Topographic gradients have long been recognized as important determinants of forest structure and function, but how they will mediate forest response to climate change remains uncertain. In the complex terrain of the Appalachian Mountains, topography generates hillslope-scale microclimate conditions that are often decoupled from regional patterns. In this study, we integrate observations of forest structure and function by examining the covariance of forest canopy height, land surface temperature (LST), and evapotranspiration (ET) along topographic gradients in Shenandoah National Park. LST and ET measurements were acquired from ECOSTRESS during the 2018-2019 growing seasons (May 1st - September 30th), and forest canopy height was acquired from a combination of GEDI and airborne LiDAR collections. Relationships were examined between canopy height, LST, and ET and a suite of terrain, climate, and edaphic variables.
Results/Conclusions
Preliminary results from two watersheds Shenandoah National Park (38.8 km2 total), spanning an elevation gradient of ~700 meters, suggest that elevation is the dominant control on forest canopy height. Canopy height decreased with elevation (r2=0.29), but the strength of this relationship differed by aspect, with the strongest negative relationships observed on south and southwest-facing slopes. Spatial patterns in ET were evident, with generally higher ET at lower elevations and on convex slopes near hydrologic flowpaths. Temporal analyses of the ECOSTRESS Daily ET product were limited by lack of data – only one scene provided >75% coverage of Shenandoah during the 2018-2019 growing seasons. This suggests that, as with many remotely sensed data products, ECOSTRESS may be of limited utility for time series analyses in cloudy regions.

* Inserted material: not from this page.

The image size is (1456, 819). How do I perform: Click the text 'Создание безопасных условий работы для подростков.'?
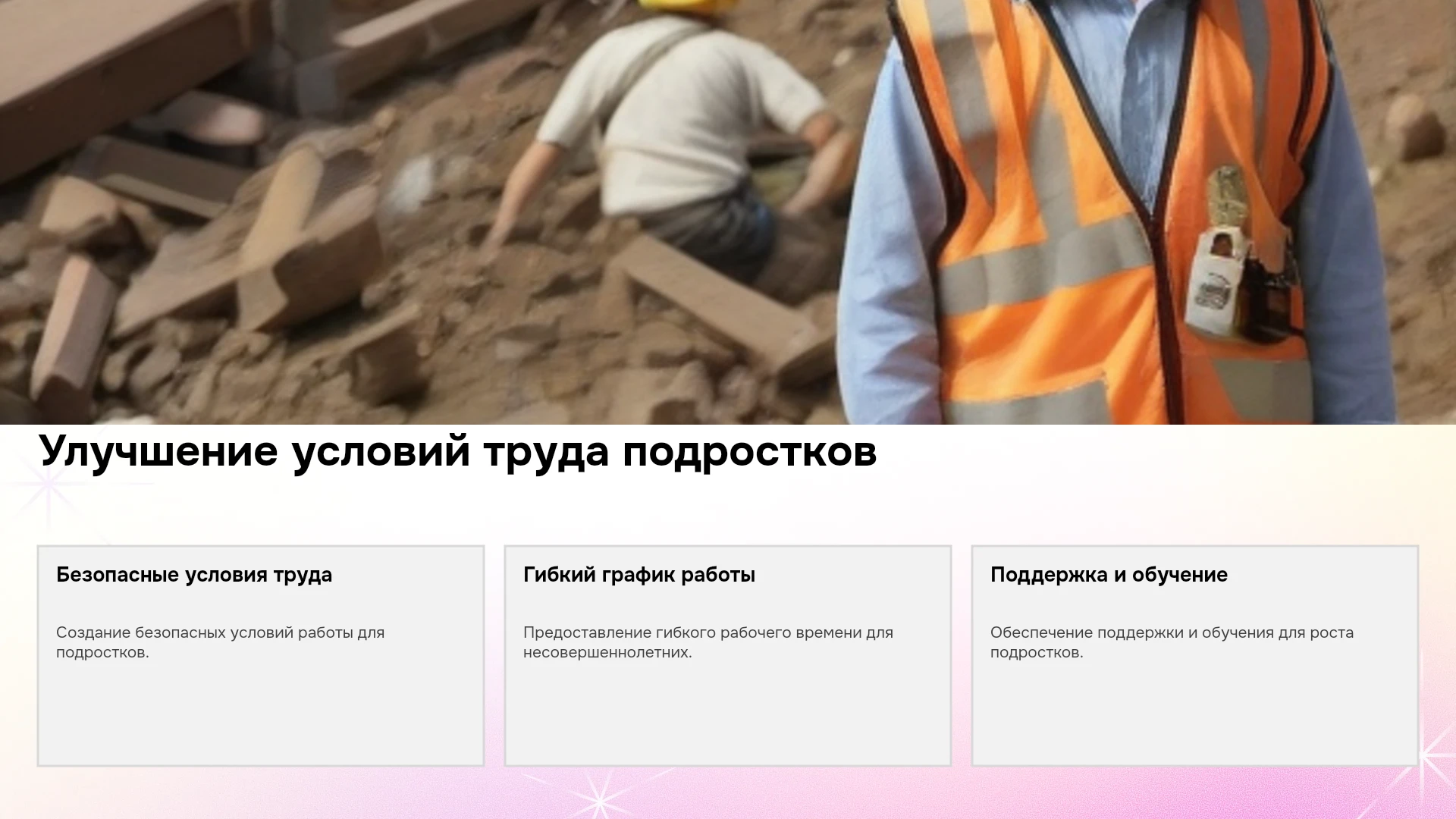pos(221,642)
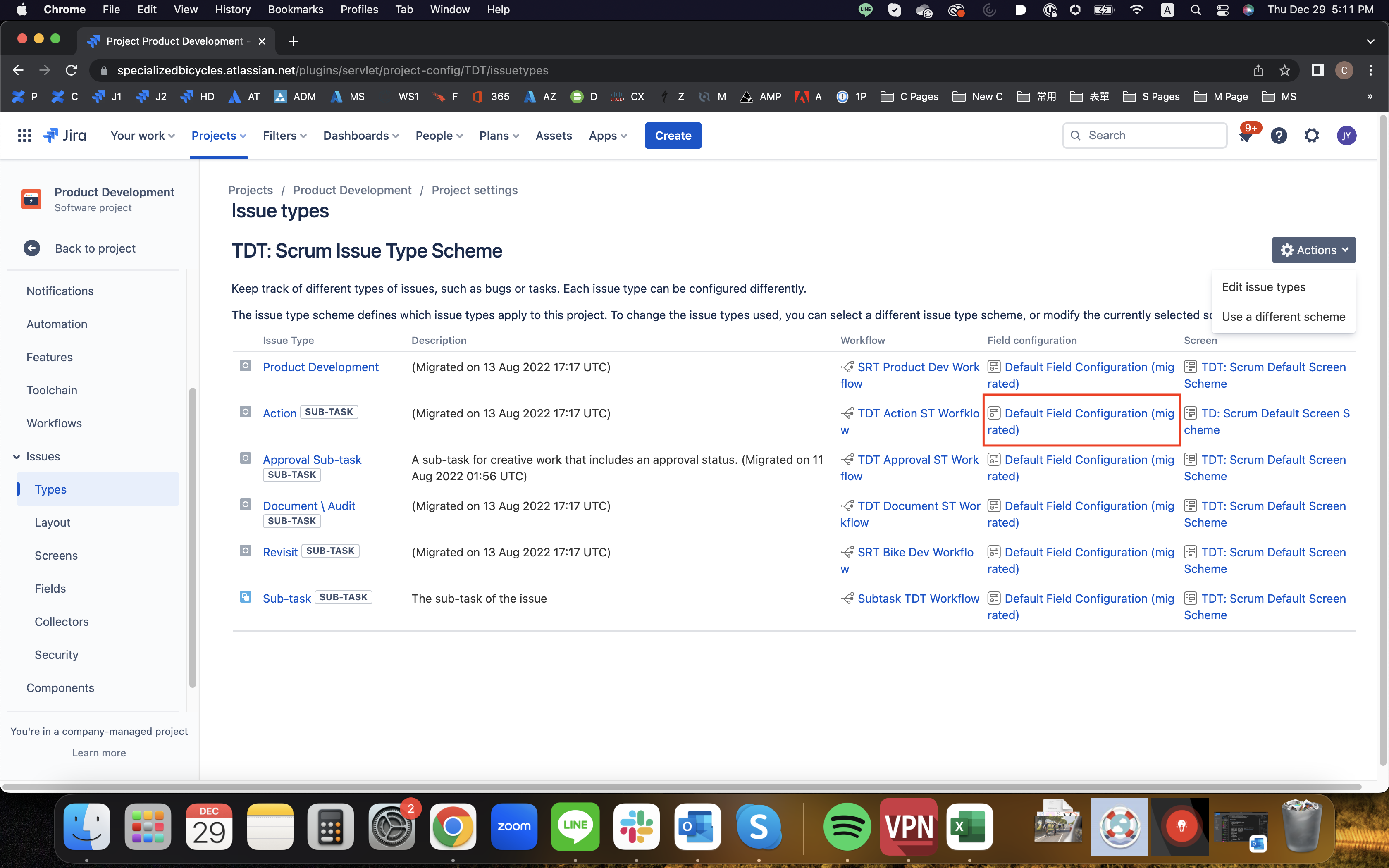Open Slack from the dock
1389x868 pixels.
click(637, 827)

Nighttime LST revealed patterns of both cold air drainage to valley bottoms and decreasing LST at higher elevations (>800 m), which may have important implications for ecosystem carbon balance in a warming climate. Future integration of ECOSTRESS and GEDI data with Landsat-derived vegetation indices and LST over a wider range of climatic conditions will provide further insights into the spatial and temporal dynamics of plant physiological response to hydroclimate variability in mountainous terrain.